In [1]:
import pandas as pd

from datasets import Dataset, load_dataset, ClassLabel, DatasetDict

In [2]:
ecco_train_df = pd.read_csv('../data/translation-task-data/ecco_monolingual_train_no_dupl.csv')
ecco_test_df = pd.read_csv('../data/translation-task-data/ecco_monolingual_test_no_dupl.csv')

ecco_train_df.rename(columns={"monolingual_translations": "label", "ecco_full_title": "text"}, inplace=True)
ecco_test_df.rename(columns={"monolingual_translations": "label", "ecco_full_title": "text"}, inplace=True)

ecco_train_dataset = Dataset.from_pandas(ecco_train_df)
ecco_test_dataset = Dataset.from_pandas(ecco_test_df)

ecco = DatasetDict({"train": ecco_train_dataset,
                       "test": ecco_test_dataset,})

In [3]:
caa_train_df = pd.read_csv('../data/translation-task-data/caa_monolingual_train.csv')
caa_test_df = pd.read_csv('../data/translation-task-data/caa_monolingual_test.csv')

caa_train_df.rename(columns={"monolingual_translations": "label", "title": "text"}, inplace=True)
caa_test_df.rename(columns={"monolingual_translations": "label", "title": "text"}, inplace=True)

caa_train_dataset = Dataset.from_pandas(caa_train_df)
caa_test_dataset = Dataset.from_pandas(caa_test_df)

caa = DatasetDict({"train": caa_train_dataset,
                       "test": caa_test_dataset,})

In [5]:
balanced_caa_train_df = pd.read_csv('../data/translation-task-data/balanced_data_both_language_train_df.csv')
balanced_caa_test_df = pd.read_csv('../data/translation-task-data/balanced_data_both_language_test_df.csv')

balanced_caa_train_df.rename(columns={"monolingual_translations": "label", "title": "text"}, inplace=True)
balanced_caa_test_df.rename(columns={"monolingual_translations": "label", "title": "text"}, inplace=True)

balanced_caa_train_dataset = Dataset.from_pandas(balanced_caa_train_df)
balanced_caa_test_dataset = Dataset.from_pandas(balanced_caa_test_df)

balanced_caa = DatasetDict({"train": balanced_caa_train_dataset,
                       "test": balanced_caa_test_dataset,})

In [6]:
combined_train_df = pd.read_csv('../data/translation-task-data/combined_monolingual_train_no_dupl.csv')
combined_test_df = pd.read_csv('../data/translation-task-data/combined_monolingual_test_no_dupl.csv')

combined_train_df.rename(columns={"monolingual_translations": "label", "title": "text"}, inplace=True)
combined_test_df.rename(columns={"monolingual_translations": "label", "title": "text"}, inplace=True)

combined_train_dataset = Dataset.from_pandas(combined_train_df)
combined_test_dataset = Dataset.from_pandas(combined_test_df)

combined = DatasetDict({"train": combined_train_dataset,
                       "test": combined_test_dataset,})

# Trained on CAA

In [6]:
from transformers import AutoTokenizer

tokenizer = AutoTokenizer.from_pretrained("sentence-transformers/distiluse-base-multilingual-cased-v2")
#####
- _INSTRUCTIONS_:
**A)** In the dataset notebook, which ECCO column is renamed to "text"?
**B)** Write the next few lines of code that would follow the last line of the dataset notebook.

- _GIVEN INFORMATION_:
#####
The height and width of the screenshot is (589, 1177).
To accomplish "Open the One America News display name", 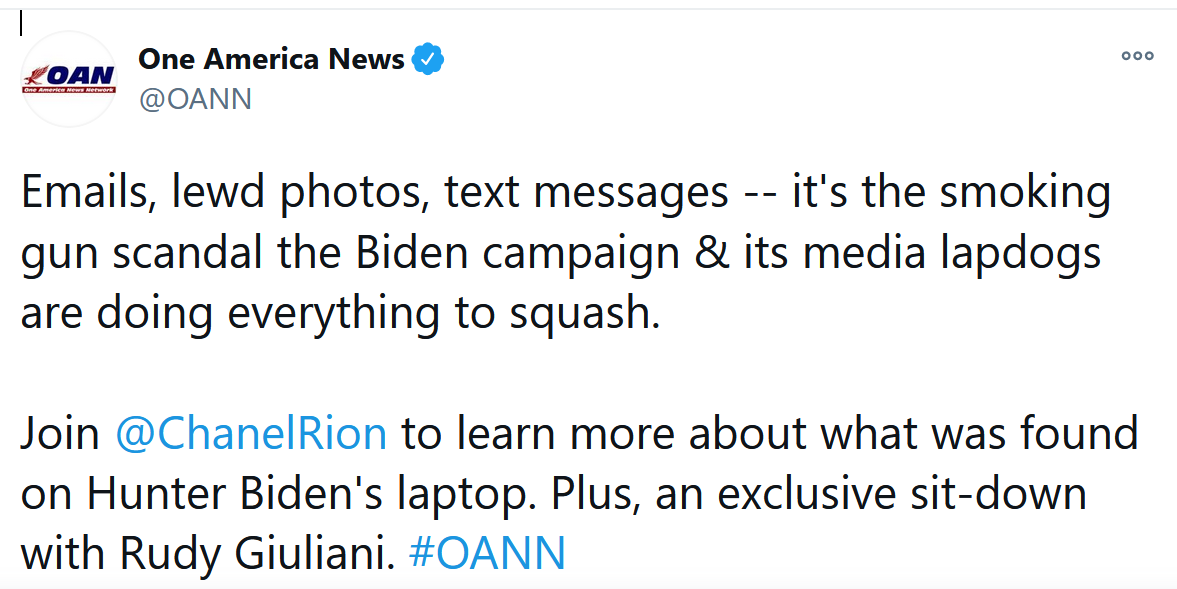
#####
- _SOLVED PROBLEMS_:
**A)** ecco_full_title

**B)**
In [7]:
from sentence_transformers.losses import CosineSimilarityLoss
from setfit import SetFitModel, SetFitTrainer, Trainer

In [8]:
from setfit import SetFitModel
from typing import Dict, Any

def model_init(params: Dict[str, Any]) -> SetFitModel:
    params = params or {}
    max_iter = params.get("max_iter", 100)
    solver = params.get("solver", "liblinear")
    params = {
        "head_params": {
            "max_iter": max_iter,
            "solver": solver,
        }
    }
    return SetFitModel.from_pretrained("sentence-transformers/distiluse-base-multilingual-cased-v2", **params)

In [9]:
from optuna import Trial
from typing import Dict, Union

def hp_space(trial: Trial) -> Dict[str, Union[float, int, str]]:
    return {
        "body_learning_rate": trial.suggest_float("body_learning_rate", 1e-6, 1e-3, log=True),
        "num_epochs": trial.suggest_int("num_epochs", 1, 3),
        "batch_size": trial.suggest_categorical("batch_size", [16, 32, 64]),
        "seed": trial.suggest_int("seed", 1, 40),
        "max_iter": trial.suggest_int("max_iter", 50, 300),
        "solver": trial.suggest_categorical("solver", ["newton-cg", "lbfgs", "liblinear"]),
    }

In [10]:
trainer = Trainer(
    train_dataset=balanced_caa['train'],
    eval_dataset=balanced_caa['test'],
    model_init=model_init,
)
best_run = trainer.hyperparameter_search(direction="maximize", hp_space=hp_space, n_trials=10)

model_head.pkl not found on HuggingFace Hub, initialising classification head with random weights. You should TRAIN this model on a downstream task to use it for predictions and inference.


Map:   0%|          | 0/308 [00:00<?, ? examples/s]

[I 2024-10-16 16:26:39,310] A new study created in memory with name: no-name-d32e5336-7b69-40f4-a98b-cb6e1d6d2ff4
Trial: {'body_learning_rate': 0.0009800033214644025, 'num_epochs': 1, 'batch_size': 64, 'seed': 4, 'max_iter': 191, 'solver': 'newton-cg'}
model_head.pkl not found on HuggingFace Hub, initialising classification head with random weights. You should TRAIN this model on a downstream task to use it for predictions and inference.
***** Running training *****
  Num unique pairs = 60222
  Batch size = 64
  Num epochs = 1
  Total optimization steps = 941


Step,Training Loss


***** Running evaluation *****
[I 2024-10-16 16:35:26,385] Trial 0 finished with value: 0.8333333333333334 and parameters: {'body_learning_rate': 0.0009800033214644025, 'num_epochs': 1, 'batch_size': 64, 'seed': 4, 'max_iter': 191, 'solver': 'newton-cg'}. Best is trial 0 with value: 0.8333333333333334.
Trial: {'body_learning_rate': 5.860823205538936e-06, 'num_epochs': 2, 'batch_size': 32, 'seed': 3, 'max_iter': 164, 'solver': 'newton-cg'}
model_head.pkl not found on HuggingFace Hub, initialising classification head with random weights. You should TRAIN this model on a downstream task to use it for predictions and inference.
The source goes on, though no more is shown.